Dia bilang berkoordinasi dengan aparat penegak hukum guna menindaklanjuti kegiatan tersebut. Hingga kini ia belum mengetahui inisiator pasar itu.
Zakky tak setuju dengan sistem yang diterapkan di pasar itu. “Kami prihatin. Saya juga seorang muslim, tapi kita di sini, di Indonesia, yang punya hukum.

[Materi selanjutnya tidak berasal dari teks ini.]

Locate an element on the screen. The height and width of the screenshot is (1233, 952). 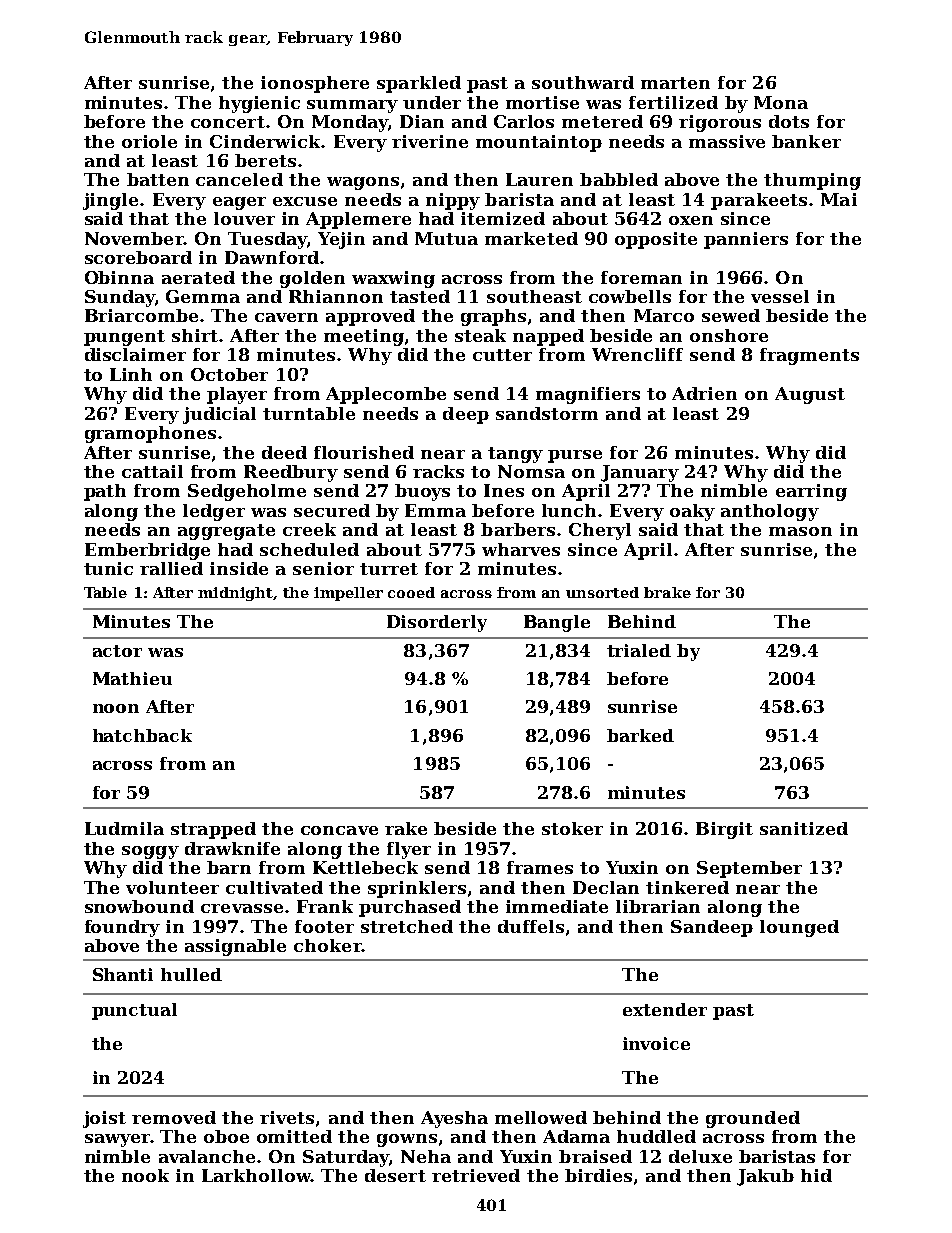
Mona is located at coordinates (781, 102).
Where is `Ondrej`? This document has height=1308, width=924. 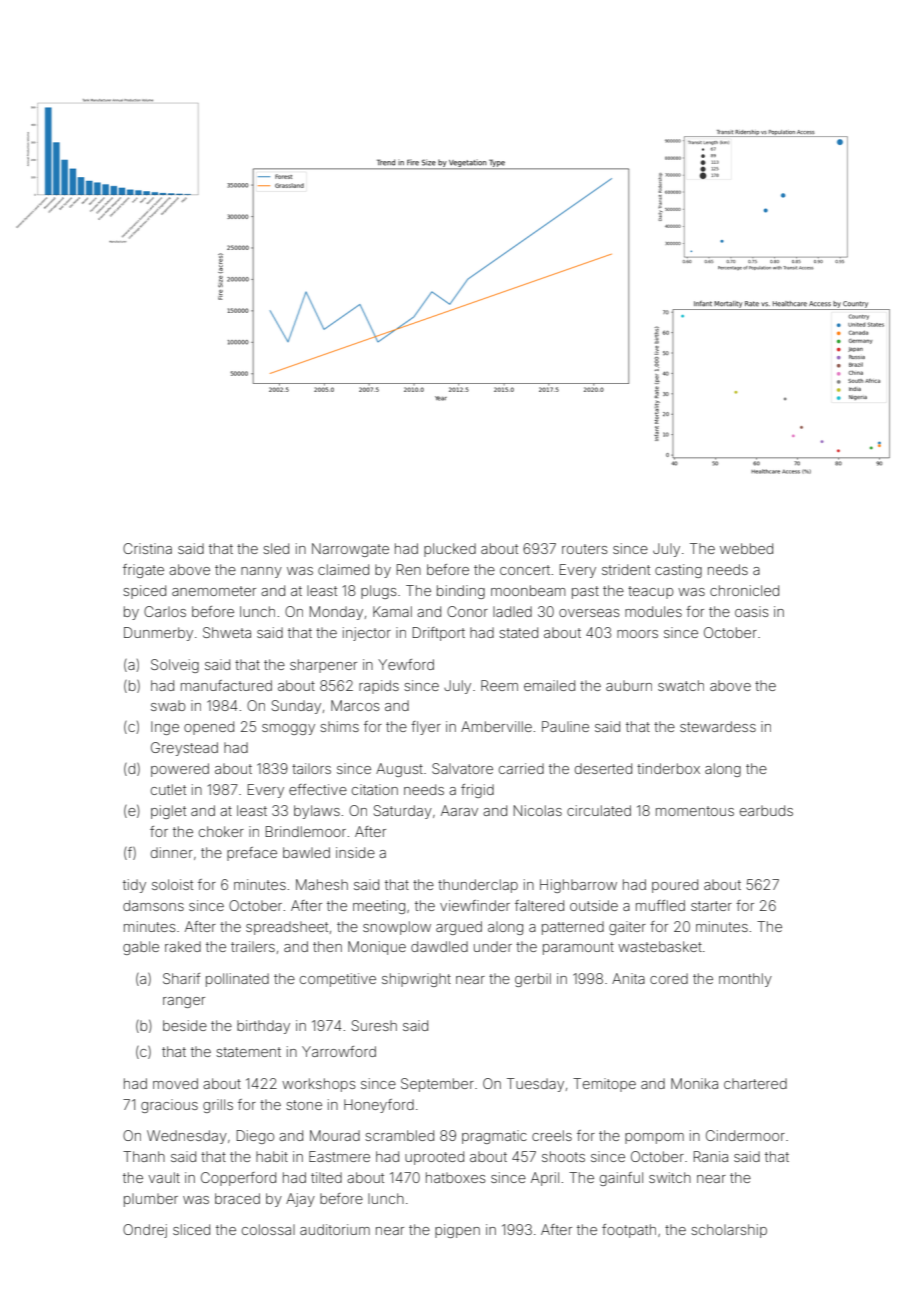 Ondrej is located at coordinates (145, 1231).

Ada alat transaksi yang sah,” ucap dia kepada reporter Tirto, Jumat.
Kapolres Metro Depok Kombes Pol Imran Edwin Siregar mengatakan saat ini polisi masih menyelidiki pasar. “Masih dalam penanganan Reskrim,” katanya.
Pasar yang tidak menggunakan rupiah ternyata tak cuma di Depok. 7 Februari nanti pukul 7 pagi hingga 11 siang, Joglo Dakwah Sakinah di Ngruki, Kabupaten Sukoharjo, akan menjadi lokasi Pasar Muamalah Solo Raya.
Panitia mengklaim kegiatan itu tanpa pajak, riba, sewa, dan sekat. “Yuk kembalikan sunnah Rosululloh, pasar amal ahlul madinah,” tertulis dalam poster acara. September dan November tahun lalu pun tempat ini disulap jadi pasar serupa.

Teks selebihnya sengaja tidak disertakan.